Foltergefängnisse, Lösegeld und Putin-Hilfe: Libyens Milizen verdienen Reichtümer mit Flüchtlingen
Kriminelle und Milizen betreiben in Libyen Foltergefängnisse und erpressen Lösegelder. Das wird nie aufhören, sagt ein Experte – es sei denn, ein Staat entscheidet sich zum Einlenken.
Tripolis/Berlin – Das Geschäft mit Elend und Tod ist lukrativ. Seit Jahren verdienen kriminelle Schleuser und Milizen im Osten von Libyen Millionen damit: Sie pferchen gegen Geld Massen verzweifelter Menschen auf viel zu kleine Boote und schicken sie ins Ungewisse. Viele von ihnen sterben.

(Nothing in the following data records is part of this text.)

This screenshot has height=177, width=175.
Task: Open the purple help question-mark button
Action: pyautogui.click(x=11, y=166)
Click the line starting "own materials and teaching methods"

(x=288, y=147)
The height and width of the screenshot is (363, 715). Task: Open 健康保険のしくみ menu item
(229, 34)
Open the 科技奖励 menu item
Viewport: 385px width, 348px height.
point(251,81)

Allein in diesem Jahr sind über 2300 Geflüchtete bei ihrer Überfahrt nach Europa im Mittelmeer ertrunken. Besonders abartig: Zum Teil sind es dieselben Banden, die Flüchtlingsboote vom offenen Meer aus zurück zur libyschen Küste schleppen, die Insassen foltern und Lösegeld von deren Familien erpressen. Terror-Experte Hans-Jakob Schindler vom Counter Extremism Project (CEP) sagt: Solange es in Libyen keine politische Stabilität gibt, wird das nie aufhören.

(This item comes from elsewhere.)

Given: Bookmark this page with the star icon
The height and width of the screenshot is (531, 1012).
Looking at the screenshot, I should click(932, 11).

„Paradies für Menschenhändler“: Libyen ist ein zutiefst gespaltenes Land
Schindler hat früher den UN-Sicherheitsrat in New York beraten, kennt die Lage im Nahen Osten und in Nordafrika gut. „Die chaotischen Verhältnisse machen Libyen zu einem Paradies für Menschenhändler. Kriminelle Strukturen können sich aufgrund der internen Instabilität leichter etablieren“, sagt er im Gespräch mit IPPEN.MEDIA.

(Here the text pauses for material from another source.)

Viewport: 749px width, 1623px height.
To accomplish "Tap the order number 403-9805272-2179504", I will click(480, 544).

Das nordafrikanische Land ist seit dem Sturz von Machthaber Muammar al-Gaddafi im Jahr 2011 tief gespalten. Es gibt zwei verfeindete große Lager und viele kleine konkurrierende Untergruppen. Offiziell regiert die Partei der nationalen Einheit (GNU) unter Ministerpräsident Abdul Hamid Dbeiba. Doch der Warlord und ehemalige Militäroffizier Chalifa Haftar meldet ebenfalls Ansprüche an. „Neben der offiziellen Regierung in der Hauptstadt Tripolis hat General Haftar de facto die Macht im Osten des Landes, und es gibt Gruppen im Süden, die nach wie vor Terrororganisationen unterstützen.“
Chaos in Libyen: Milizen betreiben Foltergefängnisse und erpressen Lösegeld
Das Chaos hat Libyen in einen endlosen Bürgerkrieg gestürzt, humanitär ist das Land am Ende. Millionen Menschen leiden Hunger. Die Flutkatastrophe im September hat die Situation noch verschärft. „Eigentlich ist das ein sehr reiches Land, aber durch die instabile Lage ist das Leben dort für einen Großteil der Bevölkerung seit Jahren schlimm“, sagt Schindler. Hunderttausende Binnenflüchtlinge gibt es in Libyen, zusätzlich leben rund 250.000 Geflüchtete aus anderen, meist afrikanischen Ländern dort. Viele versuchen, dem Elend über Hafenstädte wie Tobruk oder Bengasi im Osten übers Mittelmeer nach Italien zu entfliehen.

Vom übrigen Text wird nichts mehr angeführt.